Work item: Filter the entries, keeping every line with the string "will".

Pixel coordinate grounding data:

----

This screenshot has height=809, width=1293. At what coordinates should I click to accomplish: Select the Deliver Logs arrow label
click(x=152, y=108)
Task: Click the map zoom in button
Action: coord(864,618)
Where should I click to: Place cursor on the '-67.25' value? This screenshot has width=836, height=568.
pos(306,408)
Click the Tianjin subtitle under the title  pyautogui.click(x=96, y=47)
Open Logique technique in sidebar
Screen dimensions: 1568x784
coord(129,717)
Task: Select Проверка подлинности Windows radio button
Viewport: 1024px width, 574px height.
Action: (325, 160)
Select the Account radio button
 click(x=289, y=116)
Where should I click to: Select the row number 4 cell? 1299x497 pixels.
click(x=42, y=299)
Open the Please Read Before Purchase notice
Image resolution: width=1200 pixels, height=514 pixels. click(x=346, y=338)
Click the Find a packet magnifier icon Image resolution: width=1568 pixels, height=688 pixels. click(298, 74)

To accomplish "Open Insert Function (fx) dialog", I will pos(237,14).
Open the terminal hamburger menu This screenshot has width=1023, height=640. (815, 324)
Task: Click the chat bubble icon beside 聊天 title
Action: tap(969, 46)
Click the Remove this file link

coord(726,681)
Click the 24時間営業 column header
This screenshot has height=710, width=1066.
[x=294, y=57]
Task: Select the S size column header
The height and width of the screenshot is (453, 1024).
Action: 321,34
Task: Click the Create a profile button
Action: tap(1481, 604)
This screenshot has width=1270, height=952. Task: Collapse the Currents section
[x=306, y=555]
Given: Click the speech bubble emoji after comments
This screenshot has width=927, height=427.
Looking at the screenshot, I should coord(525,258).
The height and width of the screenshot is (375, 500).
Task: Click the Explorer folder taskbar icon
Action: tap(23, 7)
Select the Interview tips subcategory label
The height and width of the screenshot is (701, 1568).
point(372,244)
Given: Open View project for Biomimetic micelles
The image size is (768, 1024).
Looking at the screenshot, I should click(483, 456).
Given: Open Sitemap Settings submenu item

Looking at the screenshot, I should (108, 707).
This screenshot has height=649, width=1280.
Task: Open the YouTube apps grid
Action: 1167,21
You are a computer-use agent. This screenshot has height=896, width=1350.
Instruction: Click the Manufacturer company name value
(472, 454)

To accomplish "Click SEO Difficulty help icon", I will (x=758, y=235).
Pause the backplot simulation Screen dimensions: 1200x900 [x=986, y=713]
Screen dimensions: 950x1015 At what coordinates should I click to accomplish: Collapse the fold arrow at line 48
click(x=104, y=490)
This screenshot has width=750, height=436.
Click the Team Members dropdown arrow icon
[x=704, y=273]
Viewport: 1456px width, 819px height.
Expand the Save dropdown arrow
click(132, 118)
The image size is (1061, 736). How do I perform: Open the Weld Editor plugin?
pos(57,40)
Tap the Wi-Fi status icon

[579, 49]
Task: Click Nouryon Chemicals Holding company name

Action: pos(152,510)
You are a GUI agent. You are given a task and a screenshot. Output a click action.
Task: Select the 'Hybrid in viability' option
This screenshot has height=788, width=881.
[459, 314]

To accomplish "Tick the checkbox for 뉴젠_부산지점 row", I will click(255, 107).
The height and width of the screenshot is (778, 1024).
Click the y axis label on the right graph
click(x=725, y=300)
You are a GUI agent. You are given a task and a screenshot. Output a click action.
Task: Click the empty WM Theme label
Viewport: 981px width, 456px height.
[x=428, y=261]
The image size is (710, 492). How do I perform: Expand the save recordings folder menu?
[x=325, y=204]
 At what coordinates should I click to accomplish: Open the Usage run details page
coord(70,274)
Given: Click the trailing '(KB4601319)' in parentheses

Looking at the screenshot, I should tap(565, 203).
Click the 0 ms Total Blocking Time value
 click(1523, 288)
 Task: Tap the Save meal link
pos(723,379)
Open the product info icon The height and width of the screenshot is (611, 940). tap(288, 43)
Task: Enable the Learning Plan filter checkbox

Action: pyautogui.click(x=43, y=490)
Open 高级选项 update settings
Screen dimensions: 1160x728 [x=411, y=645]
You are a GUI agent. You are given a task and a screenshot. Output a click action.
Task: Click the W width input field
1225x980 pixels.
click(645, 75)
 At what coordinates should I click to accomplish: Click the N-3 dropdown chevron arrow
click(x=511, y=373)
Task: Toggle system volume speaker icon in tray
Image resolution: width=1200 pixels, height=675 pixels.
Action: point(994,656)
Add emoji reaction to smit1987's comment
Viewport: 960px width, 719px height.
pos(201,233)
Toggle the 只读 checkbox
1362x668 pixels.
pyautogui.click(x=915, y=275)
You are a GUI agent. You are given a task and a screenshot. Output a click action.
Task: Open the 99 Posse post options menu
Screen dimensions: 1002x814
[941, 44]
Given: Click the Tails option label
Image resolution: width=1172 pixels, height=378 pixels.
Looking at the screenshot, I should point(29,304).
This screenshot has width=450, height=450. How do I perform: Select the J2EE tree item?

----

Output for this task:
To accomplish "Open Insert Function (fx) dialog", I will pos(237,14).
To accomplish "Click SEO Difficulty help icon", I will (x=758, y=235).
To accomplish "Tick the checkbox for 뉴젠_부산지점 row", I will click(255, 107).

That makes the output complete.